[Dataset items]
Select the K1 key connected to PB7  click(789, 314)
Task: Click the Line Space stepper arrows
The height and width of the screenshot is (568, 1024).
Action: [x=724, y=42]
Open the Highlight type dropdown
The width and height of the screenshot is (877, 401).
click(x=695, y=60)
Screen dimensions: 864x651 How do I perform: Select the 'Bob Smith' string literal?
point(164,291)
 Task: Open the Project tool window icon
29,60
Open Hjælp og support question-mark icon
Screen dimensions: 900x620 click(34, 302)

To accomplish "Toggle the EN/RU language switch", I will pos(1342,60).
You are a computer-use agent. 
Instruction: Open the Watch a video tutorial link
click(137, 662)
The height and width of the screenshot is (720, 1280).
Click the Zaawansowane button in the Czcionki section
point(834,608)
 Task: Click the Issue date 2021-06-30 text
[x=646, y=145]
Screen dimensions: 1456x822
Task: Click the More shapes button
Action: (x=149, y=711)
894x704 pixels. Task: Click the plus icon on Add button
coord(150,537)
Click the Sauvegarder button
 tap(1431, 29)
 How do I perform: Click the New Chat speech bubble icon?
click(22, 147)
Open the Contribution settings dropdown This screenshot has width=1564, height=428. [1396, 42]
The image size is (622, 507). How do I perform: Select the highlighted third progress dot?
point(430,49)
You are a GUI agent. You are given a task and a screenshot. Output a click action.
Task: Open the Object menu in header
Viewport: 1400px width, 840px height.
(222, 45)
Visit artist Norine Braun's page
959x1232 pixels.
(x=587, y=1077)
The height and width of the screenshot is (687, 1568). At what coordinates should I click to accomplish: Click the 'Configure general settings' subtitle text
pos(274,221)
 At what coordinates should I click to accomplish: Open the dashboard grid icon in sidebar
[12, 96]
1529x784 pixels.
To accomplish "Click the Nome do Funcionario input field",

ASSIGNED TASK — If a line in the entries contains "agent", copy it.

EXERCISE ANSWER —
You are a computer-use agent. 
You are a GUI agent. You are given a task and a screenshot. Output a click action.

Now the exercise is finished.